Required action> Would you reproduce the entries exactly, including every line?

Data records>
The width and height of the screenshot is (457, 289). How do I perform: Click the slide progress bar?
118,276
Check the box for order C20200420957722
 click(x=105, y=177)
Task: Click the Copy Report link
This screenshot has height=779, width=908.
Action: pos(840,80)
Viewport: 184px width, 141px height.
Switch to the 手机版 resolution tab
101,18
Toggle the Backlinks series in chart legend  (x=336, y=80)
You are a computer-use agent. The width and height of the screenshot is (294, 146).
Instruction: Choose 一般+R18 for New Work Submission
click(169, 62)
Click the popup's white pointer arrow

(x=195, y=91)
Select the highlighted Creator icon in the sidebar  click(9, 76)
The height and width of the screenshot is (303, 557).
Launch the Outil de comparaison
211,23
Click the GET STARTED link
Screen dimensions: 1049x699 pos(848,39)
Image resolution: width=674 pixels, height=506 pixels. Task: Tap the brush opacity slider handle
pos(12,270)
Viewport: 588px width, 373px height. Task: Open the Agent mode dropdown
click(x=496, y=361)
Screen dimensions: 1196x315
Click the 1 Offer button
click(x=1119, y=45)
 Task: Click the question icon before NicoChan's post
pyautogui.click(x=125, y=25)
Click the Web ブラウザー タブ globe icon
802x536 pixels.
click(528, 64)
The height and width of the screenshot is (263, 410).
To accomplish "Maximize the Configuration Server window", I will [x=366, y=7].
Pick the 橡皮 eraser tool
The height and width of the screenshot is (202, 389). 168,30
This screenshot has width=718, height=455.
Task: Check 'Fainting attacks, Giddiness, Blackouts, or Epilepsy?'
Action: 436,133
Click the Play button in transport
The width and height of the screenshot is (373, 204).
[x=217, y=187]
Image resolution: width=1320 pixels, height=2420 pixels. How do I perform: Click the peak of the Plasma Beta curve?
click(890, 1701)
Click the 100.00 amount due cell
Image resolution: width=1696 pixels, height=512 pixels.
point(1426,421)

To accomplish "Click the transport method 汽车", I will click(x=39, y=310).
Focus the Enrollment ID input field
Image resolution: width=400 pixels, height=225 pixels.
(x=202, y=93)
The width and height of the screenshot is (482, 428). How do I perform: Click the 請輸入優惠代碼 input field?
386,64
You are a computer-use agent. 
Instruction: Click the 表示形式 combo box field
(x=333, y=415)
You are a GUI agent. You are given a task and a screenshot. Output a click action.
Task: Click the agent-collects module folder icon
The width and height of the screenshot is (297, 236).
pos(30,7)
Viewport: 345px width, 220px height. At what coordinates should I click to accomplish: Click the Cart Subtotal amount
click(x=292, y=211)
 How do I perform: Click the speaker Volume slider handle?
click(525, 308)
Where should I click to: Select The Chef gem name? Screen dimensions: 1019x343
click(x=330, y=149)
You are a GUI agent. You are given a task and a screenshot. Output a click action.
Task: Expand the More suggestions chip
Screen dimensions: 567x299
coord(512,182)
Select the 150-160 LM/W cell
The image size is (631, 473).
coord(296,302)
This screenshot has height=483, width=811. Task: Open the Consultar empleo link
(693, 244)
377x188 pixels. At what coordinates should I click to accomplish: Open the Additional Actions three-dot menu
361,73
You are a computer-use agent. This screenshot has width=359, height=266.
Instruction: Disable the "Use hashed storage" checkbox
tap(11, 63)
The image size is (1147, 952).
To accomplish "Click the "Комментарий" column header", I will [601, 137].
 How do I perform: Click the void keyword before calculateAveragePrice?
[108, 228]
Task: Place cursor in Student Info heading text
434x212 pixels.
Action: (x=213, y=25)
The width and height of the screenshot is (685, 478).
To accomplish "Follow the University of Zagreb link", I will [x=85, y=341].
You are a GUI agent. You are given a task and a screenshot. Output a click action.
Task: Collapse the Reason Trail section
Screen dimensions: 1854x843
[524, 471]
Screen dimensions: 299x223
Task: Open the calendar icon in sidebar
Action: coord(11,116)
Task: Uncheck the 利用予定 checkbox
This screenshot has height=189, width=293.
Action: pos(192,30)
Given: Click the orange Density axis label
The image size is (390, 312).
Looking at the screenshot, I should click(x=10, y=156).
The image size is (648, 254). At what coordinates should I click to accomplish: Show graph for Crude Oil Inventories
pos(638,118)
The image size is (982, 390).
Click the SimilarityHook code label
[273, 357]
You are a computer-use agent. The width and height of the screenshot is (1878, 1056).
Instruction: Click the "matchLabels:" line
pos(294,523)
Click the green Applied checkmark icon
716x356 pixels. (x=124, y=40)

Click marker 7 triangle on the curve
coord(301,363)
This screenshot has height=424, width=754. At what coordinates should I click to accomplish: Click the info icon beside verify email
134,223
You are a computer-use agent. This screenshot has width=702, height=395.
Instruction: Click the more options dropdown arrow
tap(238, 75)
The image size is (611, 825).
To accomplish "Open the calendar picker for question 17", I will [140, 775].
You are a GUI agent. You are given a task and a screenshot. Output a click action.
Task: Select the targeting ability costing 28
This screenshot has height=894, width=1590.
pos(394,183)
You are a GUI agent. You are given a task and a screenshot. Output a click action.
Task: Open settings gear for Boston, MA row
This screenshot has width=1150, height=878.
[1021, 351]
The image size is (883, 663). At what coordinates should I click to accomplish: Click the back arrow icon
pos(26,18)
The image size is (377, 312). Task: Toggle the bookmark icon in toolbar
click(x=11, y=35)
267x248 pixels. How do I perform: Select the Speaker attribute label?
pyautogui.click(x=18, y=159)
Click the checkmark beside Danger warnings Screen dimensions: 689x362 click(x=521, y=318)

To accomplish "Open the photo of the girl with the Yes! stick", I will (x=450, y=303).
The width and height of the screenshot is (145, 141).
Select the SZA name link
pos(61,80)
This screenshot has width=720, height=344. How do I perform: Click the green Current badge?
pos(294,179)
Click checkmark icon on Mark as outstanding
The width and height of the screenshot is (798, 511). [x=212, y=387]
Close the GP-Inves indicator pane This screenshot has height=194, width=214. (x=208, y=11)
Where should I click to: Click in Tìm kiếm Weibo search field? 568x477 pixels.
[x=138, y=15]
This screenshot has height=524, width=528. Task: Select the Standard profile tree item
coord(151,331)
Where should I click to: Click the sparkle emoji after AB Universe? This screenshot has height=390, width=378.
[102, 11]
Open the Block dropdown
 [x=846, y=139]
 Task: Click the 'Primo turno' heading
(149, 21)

Written answer>
The width and height of the screenshot is (457, 289). How do I perform: Click the slide progress bar?
118,276
Check the box for order C20200420957722
 click(x=105, y=177)
Task: Click the Copy Report link
This screenshot has height=779, width=908.
Action: pos(840,80)
Viewport: 184px width, 141px height.
Switch to the 手机版 resolution tab
101,18
Toggle the Backlinks series in chart legend  (x=336, y=80)
You are a computer-use agent. The width and height of the screenshot is (294, 146).
Instruction: Choose 一般+R18 for New Work Submission
click(169, 62)
Click the popup's white pointer arrow

(x=195, y=91)
Select the highlighted Creator icon in the sidebar  click(9, 76)
The height and width of the screenshot is (303, 557).
Launch the Outil de comparaison
211,23
Click the GET STARTED link
Screen dimensions: 1049x699 pos(848,39)
Image resolution: width=674 pixels, height=506 pixels. Task: Tap the brush opacity slider handle
pos(12,270)
Viewport: 588px width, 373px height. Task: Open the Agent mode dropdown
click(x=496, y=361)
Screen dimensions: 1196x315
Click the 1 Offer button
click(x=1119, y=45)
 Task: Click the question icon before NicoChan's post
pyautogui.click(x=125, y=25)
Click the Web ブラウザー タブ globe icon
802x536 pixels.
click(528, 64)
The height and width of the screenshot is (263, 410).
To accomplish "Maximize the Configuration Server window", I will [x=366, y=7].
Pick the 橡皮 eraser tool
The height and width of the screenshot is (202, 389). 168,30
This screenshot has width=718, height=455.
Task: Check 'Fainting attacks, Giddiness, Blackouts, or Epilepsy?'
Action: 436,133
Click the Play button in transport
The width and height of the screenshot is (373, 204).
[x=217, y=187]
Image resolution: width=1320 pixels, height=2420 pixels. How do I perform: Click the peak of the Plasma Beta curve?
click(890, 1701)
Click the 100.00 amount due cell
Image resolution: width=1696 pixels, height=512 pixels.
point(1426,421)

To accomplish "Click the transport method 汽车", I will click(x=39, y=310).
Focus the Enrollment ID input field
Image resolution: width=400 pixels, height=225 pixels.
(x=202, y=93)
The width and height of the screenshot is (482, 428). How do I perform: Click the 請輸入優惠代碼 input field?
386,64
You are a computer-use agent. 
Instruction: Click the 表示形式 combo box field
(x=333, y=415)
You are a GUI agent. You are given a task and a screenshot. Output a click action.
Task: Click the agent-collects module folder icon
The width and height of the screenshot is (297, 236).
pos(30,7)
Viewport: 345px width, 220px height. At what coordinates should I click to accomplish: Click the Cart Subtotal amount
click(x=292, y=211)
 How do I perform: Click the speaker Volume slider handle?
click(525, 308)
Where should I click to: Select The Chef gem name? Screen dimensions: 1019x343
click(x=330, y=149)
You are a GUI agent. You are given a task and a screenshot. Output a click action.
Task: Expand the More suggestions chip
Screen dimensions: 567x299
coord(512,182)
Select the 150-160 LM/W cell
The image size is (631, 473).
coord(296,302)
This screenshot has height=483, width=811. Task: Open the Consultar empleo link
(693, 244)
377x188 pixels. At what coordinates should I click to accomplish: Open the Additional Actions three-dot menu
361,73
You are a computer-use agent. This screenshot has width=359, height=266.
Instruction: Disable the "Use hashed storage" checkbox
tap(11, 63)
The image size is (1147, 952).
To accomplish "Click the "Комментарий" column header", I will [601, 137].
 How do I perform: Click the void keyword before calculateAveragePrice?
[108, 228]
Task: Place cursor in Student Info heading text
434x212 pixels.
Action: (x=213, y=25)
The width and height of the screenshot is (685, 478).
To accomplish "Follow the University of Zagreb link", I will [x=85, y=341].
You are a GUI agent. You are given a task and a screenshot. Output a click action.
Task: Collapse the Reason Trail section
Screen dimensions: 1854x843
[524, 471]
Screen dimensions: 299x223
Task: Open the calendar icon in sidebar
Action: coord(11,116)
Task: Uncheck the 利用予定 checkbox
This screenshot has height=189, width=293.
Action: pos(192,30)
Given: Click the orange Density axis label
The image size is (390, 312).
Looking at the screenshot, I should click(x=10, y=156).
The image size is (648, 254). At what coordinates should I click to accomplish: Show graph for Crude Oil Inventories
pos(638,118)
The image size is (982, 390).
Click the SimilarityHook code label
[273, 357]
You are a computer-use agent. The width and height of the screenshot is (1878, 1056).
Instruction: Click the "matchLabels:" line
pos(294,523)
Click the green Applied checkmark icon
716x356 pixels. (x=124, y=40)

Click marker 7 triangle on the curve
coord(301,363)
This screenshot has height=424, width=754. At what coordinates should I click to accomplish: Click the info icon beside verify email
134,223
You are a computer-use agent. This screenshot has width=702, height=395.
Instruction: Click the more options dropdown arrow
tap(238, 75)
The image size is (611, 825).
To accomplish "Open the calendar picker for question 17", I will [140, 775].
You are a GUI agent. You are given a task and a screenshot. Output a click action.
Task: Select the targeting ability costing 28
This screenshot has height=894, width=1590.
pos(394,183)
You are a GUI agent. You are given a task and a screenshot. Output a click action.
Task: Open settings gear for Boston, MA row
This screenshot has width=1150, height=878.
[1021, 351]
The image size is (883, 663). At what coordinates should I click to accomplish: Click the back arrow icon
pos(26,18)
The image size is (377, 312). Task: Toggle the bookmark icon in toolbar
click(x=11, y=35)
267x248 pixels. How do I perform: Select the Speaker attribute label?
pyautogui.click(x=18, y=159)
Click the checkmark beside Danger warnings Screen dimensions: 689x362 click(x=521, y=318)

To accomplish "Open the photo of the girl with the Yes! stick", I will (x=450, y=303).
The width and height of the screenshot is (145, 141).
Select the SZA name link
pos(61,80)
This screenshot has width=720, height=344. How do I perform: Click the green Current badge?
pos(294,179)
Click checkmark icon on Mark as outstanding
The width and height of the screenshot is (798, 511). [x=212, y=387]
Close the GP-Inves indicator pane This screenshot has height=194, width=214. (x=208, y=11)
Where should I click to: Click in Tìm kiếm Weibo search field? 568x477 pixels.
[x=138, y=15]
This screenshot has height=524, width=528. Task: Select the Standard profile tree item
coord(151,331)
Where should I click to: Click the sparkle emoji after AB Universe? This screenshot has height=390, width=378.
[102, 11]
Open the Block dropdown
 [x=846, y=139]
 Task: Click the 'Primo turno' heading
(149, 21)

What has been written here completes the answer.